I had high hopes for this movie, which I should have taken as a bad omen from the start. Rule #1 of movie watching: always have low expectations. Any time a new sci-fi or fantasy movie comes out, my family waits with anticipation for the reviews– anything over 20% on Rotten Tomatoes usually gets a view from us. We entered the theater in hopes that this movie might be the gem of the summer. Sometimes we luck out and get a movie like Stardust or Pacific Rim, with the perfect balance of cool action scenes and interesting characters. And…sometimes we get a movie like Snowpiercer.
The first few minutes set up a pretty cool premise. In an attempt to cure global warming, humanity sprays a mysterious chemical known as C-7 into the atmosphere. They accidentally plunge the Earth into an apocalyptic ice age, wiping out all life apart from the small number of human passengers who boarded a highly advanced train just prior to the disaster. The train travels in a giant loop around the world, making one cycle each year. In a fairly bleak statement about human nature, a nasty caste system develops on the train prior to the film’s opening, with the decadent “front-enders” dominating the tail section, keeping them in poverty and deprivation. The oppressed tailer-enders follow Curtis (Chris Evans) in his attempt to reach the front of the train and control the engine.
The premise, along with a couple of character twists that I won’t spoil for you, might have elevated this movie to at least a B+ if not for a few serious pitfalls. This movie made similar allegorical claims to Lord of the Flies, but did it far less skillfully. Both issued highly pessimistic statements on human nature and featured a certain amount of death and violence, but at least Lord of the Flies pulled its punches to some extent. Snowpiercer made the same point by showing its audience long, drawn out, loving scenes of guys stabbing and shooting and hacking each other to bits. After a certain point, the violence wasn’t gruesome anymore–it was just boring. As I averted my eyes to avoid seeing a handsome actor get stabbed into a bloody creme brûlée, I thought, “What is the point of this again? Oh, right. Humanity is violent and hierarchical. Got it.” Allegory is great, and important. One of the chief functions of any art form is to call out flaws in society and human nature. But to take a line from the immortal Soapdish, my advice to this movie would be: let’s not underline the point, let’s just make it.

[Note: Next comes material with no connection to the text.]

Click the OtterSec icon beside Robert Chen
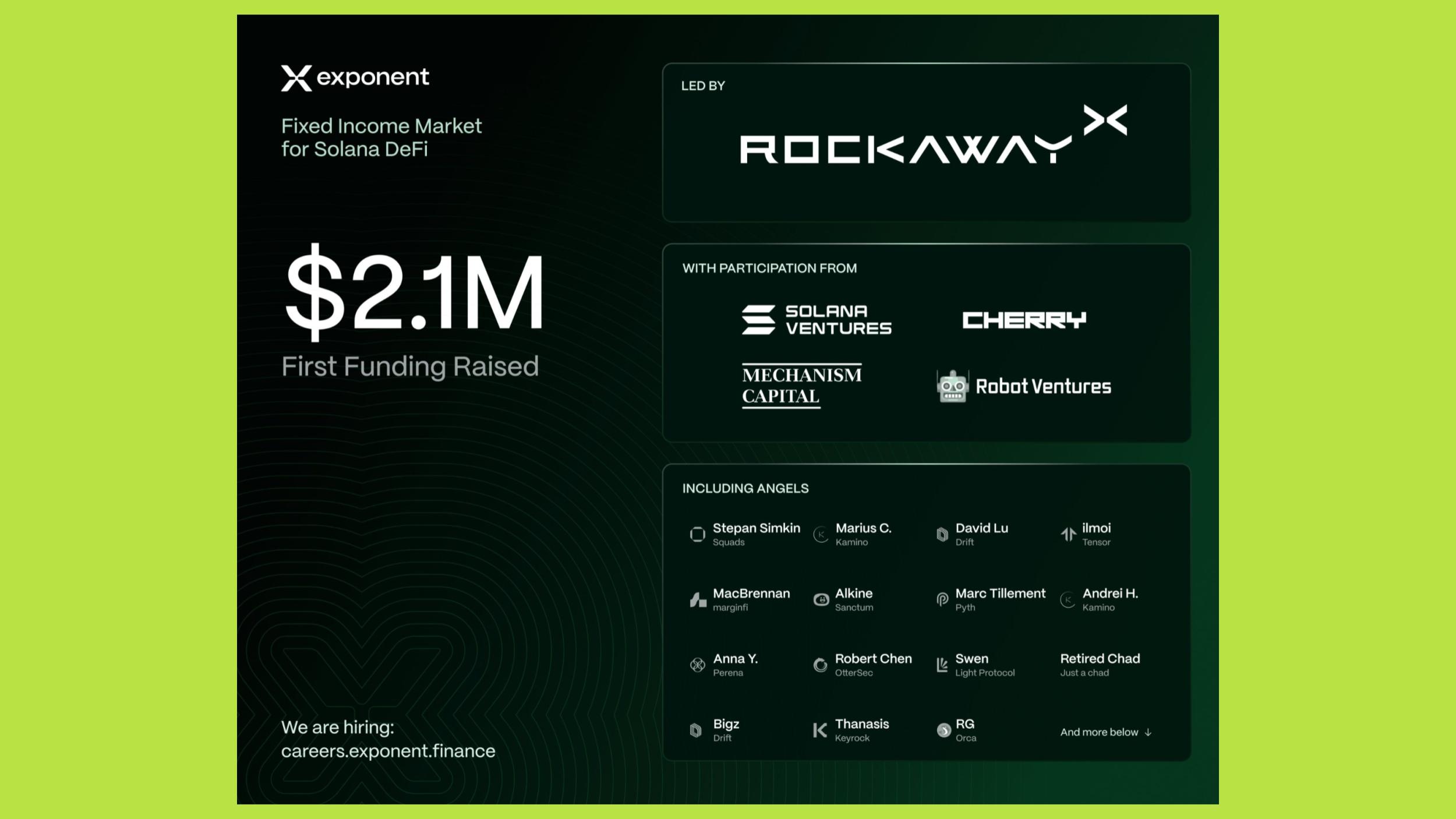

I may not be the best person to review this movie because, as I have mentioned, it doesn’t take a lot for me to make an emotional connection. With something so over the top as this movie, it’s much easier for me just to detach entirely. Also, while I appreciate an aesthetic film, visual beauty is less important to me than interesting dialogue. So a movie like Rear Window, where the visuals are limited but the writing is awesome, would get a higher score from me than a movie like Snowpiercer, where the visuals are cool but the writing is meh. So with that, let’s have a look at this movie’s rosie stats…
acting score– 7/10
writing score– 5/10
does it pass the Bechdel Test?*– no (-5)
That leaves us with an overall score of 20/30, minus 5 for failing the Bechdel Test, leaving us with 15/30, or 50%.
If you have a good stomach for violence and can take a little silliness, definitely see this movie and show your support for quirky, unusual sci-fi films. Chris Evans is not a bad actor (as my mom says “serviceable”), and there are some interesting character elements and important, if clumsy, warnings about society and inequality. If that doesn’t entice you, stay home and rent a copy of Pacific Rim instead.
*The Bechdel Test, named for cartoonist Alison Bechdel, has this criteria: two named female characters must talk to each other about a subject other than men at some point during the movie.